§ **TASK DETAILS**
Going from the line that contains "Screen dimensions: 844x462" to the last line of the material below, repeat every line exactly.

|---|

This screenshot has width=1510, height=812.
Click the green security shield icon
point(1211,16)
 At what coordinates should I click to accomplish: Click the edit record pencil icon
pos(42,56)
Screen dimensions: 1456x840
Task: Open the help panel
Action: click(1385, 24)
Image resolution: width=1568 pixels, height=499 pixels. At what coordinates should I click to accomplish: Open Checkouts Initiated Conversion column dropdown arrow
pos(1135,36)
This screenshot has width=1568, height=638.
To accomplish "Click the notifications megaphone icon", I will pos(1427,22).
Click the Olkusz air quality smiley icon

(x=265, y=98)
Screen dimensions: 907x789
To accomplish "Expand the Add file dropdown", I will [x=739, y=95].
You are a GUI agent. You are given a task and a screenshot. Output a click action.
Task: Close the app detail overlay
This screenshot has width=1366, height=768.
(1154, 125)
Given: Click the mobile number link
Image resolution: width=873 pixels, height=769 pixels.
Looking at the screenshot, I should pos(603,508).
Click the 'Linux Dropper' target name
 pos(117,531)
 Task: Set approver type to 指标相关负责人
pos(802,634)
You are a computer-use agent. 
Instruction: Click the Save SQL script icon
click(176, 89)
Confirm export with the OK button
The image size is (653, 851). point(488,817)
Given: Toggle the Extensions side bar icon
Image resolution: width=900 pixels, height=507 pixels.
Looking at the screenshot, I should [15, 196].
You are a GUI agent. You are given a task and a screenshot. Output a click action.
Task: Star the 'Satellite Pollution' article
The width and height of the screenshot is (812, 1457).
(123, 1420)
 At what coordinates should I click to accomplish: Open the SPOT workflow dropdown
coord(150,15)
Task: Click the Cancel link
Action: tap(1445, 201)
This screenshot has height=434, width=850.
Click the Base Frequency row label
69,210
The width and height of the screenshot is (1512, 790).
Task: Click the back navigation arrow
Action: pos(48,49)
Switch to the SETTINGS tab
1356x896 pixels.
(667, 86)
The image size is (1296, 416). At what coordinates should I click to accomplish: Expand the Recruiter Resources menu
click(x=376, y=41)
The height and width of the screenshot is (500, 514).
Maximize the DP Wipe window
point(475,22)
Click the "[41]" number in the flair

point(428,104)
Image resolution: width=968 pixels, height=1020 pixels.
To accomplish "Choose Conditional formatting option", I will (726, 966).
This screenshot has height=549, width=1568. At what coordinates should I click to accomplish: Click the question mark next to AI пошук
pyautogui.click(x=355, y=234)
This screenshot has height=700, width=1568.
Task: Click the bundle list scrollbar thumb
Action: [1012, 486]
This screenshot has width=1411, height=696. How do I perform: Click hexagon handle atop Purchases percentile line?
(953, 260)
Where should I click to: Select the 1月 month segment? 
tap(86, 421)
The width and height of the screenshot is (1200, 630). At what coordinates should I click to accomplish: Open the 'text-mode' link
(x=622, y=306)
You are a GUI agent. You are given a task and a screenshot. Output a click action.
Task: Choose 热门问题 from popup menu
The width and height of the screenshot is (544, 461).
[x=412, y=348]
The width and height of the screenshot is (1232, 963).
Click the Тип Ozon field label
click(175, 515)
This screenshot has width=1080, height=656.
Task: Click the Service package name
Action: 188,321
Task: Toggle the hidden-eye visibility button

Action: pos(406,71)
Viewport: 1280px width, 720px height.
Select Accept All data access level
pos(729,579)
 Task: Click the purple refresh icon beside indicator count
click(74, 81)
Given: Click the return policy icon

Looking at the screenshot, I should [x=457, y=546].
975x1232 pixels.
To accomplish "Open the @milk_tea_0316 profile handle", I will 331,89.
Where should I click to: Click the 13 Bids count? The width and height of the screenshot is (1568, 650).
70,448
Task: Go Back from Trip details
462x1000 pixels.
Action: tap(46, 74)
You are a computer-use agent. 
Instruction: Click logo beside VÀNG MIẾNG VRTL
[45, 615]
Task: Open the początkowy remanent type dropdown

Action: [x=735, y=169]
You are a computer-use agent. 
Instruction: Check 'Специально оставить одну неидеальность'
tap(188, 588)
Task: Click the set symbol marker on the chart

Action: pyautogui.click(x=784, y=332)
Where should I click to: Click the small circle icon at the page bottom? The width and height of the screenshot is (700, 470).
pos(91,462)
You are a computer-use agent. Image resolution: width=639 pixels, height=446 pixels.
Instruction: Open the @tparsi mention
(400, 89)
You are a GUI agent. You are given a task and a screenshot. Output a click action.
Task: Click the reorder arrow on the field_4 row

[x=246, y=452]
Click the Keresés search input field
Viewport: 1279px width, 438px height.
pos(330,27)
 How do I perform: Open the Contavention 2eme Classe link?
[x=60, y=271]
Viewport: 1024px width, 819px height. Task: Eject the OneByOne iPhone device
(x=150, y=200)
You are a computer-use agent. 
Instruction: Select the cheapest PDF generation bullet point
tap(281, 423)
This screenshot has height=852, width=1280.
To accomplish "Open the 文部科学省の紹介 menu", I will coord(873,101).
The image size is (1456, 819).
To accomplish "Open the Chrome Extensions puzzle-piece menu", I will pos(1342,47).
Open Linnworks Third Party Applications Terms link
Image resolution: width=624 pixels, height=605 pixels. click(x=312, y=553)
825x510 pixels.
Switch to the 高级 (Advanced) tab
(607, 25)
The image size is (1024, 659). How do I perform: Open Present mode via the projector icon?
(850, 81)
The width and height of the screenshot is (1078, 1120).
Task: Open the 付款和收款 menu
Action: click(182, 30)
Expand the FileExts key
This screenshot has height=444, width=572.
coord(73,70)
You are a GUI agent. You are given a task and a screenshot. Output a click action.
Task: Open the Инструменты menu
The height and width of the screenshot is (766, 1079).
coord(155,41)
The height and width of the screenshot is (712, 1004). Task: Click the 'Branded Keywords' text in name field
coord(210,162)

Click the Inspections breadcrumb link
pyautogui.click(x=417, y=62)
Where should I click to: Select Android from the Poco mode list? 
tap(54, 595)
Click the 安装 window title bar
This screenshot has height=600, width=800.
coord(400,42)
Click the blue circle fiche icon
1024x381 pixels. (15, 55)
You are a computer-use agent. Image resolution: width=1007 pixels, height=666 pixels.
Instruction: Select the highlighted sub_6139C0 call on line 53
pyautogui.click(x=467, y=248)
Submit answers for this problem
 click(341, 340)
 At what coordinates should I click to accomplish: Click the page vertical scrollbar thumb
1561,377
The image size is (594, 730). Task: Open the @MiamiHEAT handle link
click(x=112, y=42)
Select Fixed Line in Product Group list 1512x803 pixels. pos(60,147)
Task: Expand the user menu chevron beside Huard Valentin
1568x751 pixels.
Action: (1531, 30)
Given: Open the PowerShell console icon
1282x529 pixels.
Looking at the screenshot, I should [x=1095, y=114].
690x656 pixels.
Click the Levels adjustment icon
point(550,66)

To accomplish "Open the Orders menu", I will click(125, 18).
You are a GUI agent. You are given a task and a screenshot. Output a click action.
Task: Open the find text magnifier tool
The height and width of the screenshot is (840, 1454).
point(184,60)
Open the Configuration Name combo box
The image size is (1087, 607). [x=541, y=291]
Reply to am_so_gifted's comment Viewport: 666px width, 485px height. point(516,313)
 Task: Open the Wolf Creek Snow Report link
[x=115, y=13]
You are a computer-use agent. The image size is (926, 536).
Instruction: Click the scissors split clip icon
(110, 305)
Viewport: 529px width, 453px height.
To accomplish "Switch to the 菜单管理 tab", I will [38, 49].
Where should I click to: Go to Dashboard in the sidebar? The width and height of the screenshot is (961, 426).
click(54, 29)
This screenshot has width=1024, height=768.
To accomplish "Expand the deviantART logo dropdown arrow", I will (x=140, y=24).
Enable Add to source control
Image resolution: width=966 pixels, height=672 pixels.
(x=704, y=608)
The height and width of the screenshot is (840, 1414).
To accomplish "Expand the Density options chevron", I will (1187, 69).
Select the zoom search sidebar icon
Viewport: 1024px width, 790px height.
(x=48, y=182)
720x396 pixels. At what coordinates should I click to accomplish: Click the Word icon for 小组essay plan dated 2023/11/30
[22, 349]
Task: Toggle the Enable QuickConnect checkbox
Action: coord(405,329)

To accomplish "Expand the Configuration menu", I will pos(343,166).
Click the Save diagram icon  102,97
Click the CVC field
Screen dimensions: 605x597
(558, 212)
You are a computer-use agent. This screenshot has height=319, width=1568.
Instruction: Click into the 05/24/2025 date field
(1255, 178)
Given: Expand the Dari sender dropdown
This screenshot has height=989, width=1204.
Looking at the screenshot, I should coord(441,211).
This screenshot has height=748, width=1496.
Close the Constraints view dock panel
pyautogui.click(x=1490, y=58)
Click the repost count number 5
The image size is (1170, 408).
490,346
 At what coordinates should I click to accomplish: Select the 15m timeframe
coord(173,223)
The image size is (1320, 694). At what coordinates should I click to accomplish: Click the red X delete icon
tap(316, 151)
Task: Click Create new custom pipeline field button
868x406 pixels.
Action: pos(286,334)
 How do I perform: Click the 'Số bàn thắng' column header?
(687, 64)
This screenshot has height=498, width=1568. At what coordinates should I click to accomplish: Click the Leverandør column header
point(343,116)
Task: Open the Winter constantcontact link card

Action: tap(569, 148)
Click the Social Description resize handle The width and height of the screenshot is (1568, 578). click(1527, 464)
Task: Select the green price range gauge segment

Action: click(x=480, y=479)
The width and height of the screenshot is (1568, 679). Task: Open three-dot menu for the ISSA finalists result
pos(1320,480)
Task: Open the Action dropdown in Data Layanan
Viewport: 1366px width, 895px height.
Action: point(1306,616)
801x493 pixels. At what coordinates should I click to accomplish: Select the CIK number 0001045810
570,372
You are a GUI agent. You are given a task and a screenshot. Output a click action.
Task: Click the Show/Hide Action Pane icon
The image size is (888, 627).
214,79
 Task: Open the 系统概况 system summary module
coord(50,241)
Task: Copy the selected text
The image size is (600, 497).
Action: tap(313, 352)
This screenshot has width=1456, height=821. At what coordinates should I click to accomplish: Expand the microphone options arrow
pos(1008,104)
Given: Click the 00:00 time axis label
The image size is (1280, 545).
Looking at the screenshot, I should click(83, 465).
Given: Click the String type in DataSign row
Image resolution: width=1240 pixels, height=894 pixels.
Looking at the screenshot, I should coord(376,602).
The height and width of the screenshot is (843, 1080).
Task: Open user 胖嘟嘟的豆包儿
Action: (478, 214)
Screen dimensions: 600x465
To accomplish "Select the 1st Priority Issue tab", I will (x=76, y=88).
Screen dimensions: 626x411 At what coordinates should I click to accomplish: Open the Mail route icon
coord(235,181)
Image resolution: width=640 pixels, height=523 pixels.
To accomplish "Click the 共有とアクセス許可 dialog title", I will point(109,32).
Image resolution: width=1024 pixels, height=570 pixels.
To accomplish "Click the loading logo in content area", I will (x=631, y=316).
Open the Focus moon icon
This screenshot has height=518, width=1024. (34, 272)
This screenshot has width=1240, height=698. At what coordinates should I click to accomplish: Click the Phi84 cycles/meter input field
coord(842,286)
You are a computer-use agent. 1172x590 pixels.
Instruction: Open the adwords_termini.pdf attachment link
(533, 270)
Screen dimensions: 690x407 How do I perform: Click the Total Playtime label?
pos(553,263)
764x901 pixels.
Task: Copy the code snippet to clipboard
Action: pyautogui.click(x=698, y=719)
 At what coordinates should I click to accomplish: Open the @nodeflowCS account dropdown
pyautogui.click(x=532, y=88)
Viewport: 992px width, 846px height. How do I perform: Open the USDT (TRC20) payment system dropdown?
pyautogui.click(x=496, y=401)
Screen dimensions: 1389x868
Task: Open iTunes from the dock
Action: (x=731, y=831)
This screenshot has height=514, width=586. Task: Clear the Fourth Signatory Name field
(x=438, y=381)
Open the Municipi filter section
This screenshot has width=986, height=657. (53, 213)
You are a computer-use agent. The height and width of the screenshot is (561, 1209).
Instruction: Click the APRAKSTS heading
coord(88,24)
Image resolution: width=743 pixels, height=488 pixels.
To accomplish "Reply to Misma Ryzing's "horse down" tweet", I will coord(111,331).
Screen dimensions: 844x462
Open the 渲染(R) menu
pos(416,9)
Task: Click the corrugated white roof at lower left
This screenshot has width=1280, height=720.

|---|

§ **RESULT**
Screen dimensions: 844x462
Open the 渲染(R) menu
pos(416,9)
Task: Click the corrugated white roof at lower left
This screenshot has width=1280, height=720.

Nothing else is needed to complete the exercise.